Both principles, the hereditary and the personal, were known in Mexico. The priests of Vitziliputzli succeeded by right of birth; the priests of other idols by election or by an offering made in their infancy. Priests were consecrated to their holy office by an unction which, as Father Acosta justly observes, resembled that of the Catholic Church. They were anointed from head to foot, and the hair was left to hang down in tresses moist from the application of the ointment. But when they were going to perform the offices of their sacred calling on mountains, or in dark caves, they were anointed with an altogether different substance, compounded by a peculiar process from certain venomous reptiles. This was supposed to give them courage (H. I., b. 5, ch. 26).
The consecration of the Levitical priesthood, originally personal, descended from father to son, and was moreover confined to the members of this single tribe. It could not be repeated after its first performance. Hence we have in this case an interesting example, not only of an hereditary priesthood, but also of the manner in which its exclusive sanctity was supposed to have been originally established. Moses, who derived his appointment directly from Jehovah, was employed to consecrate Aaron and his sons by means of an elaborate and imposing ritual communicated to him by that deity himself. The means thus taken (in Jehovah's own words) "to hallow them, to minister unto me in the priest's office," were effectual for all time; the descendants of Aaron after that being priests by nature. How great was the value of the consecration thus given, may be seen by the fact that Moses was ordered to threaten the penalty of death against any one who should dare to manufacture oil similar to that used in anointing Aaron and his sons (Exod. xxviii. 29; xxx. 30-33).

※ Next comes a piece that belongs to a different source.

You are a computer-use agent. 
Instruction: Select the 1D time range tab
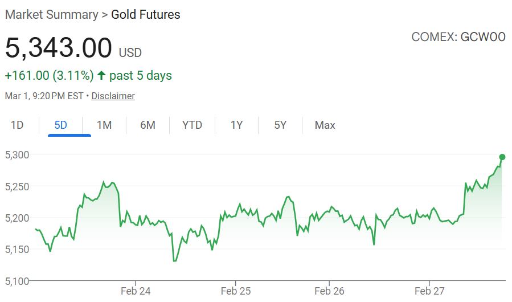[17, 125]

Priestly power among Christian nations is communicated in a solemn ceremonial, and is conferred only upon the individual recipient. It does not descend in his family, but it is capable of being imparted by bishops, who have themselves received a higher grade of priestly consecration. By some it is actually supposed that a mysterious virtue, derived directly from Christ through the apostles, is conveyed to the recipient of holy orders. But whether the apostolical succession be conveyed or not in the Ordination Service of the Church of England, it is certain that a high authority is held to be given to the priest by the laying on of the hands of the Bishop and of the other priests present at the time.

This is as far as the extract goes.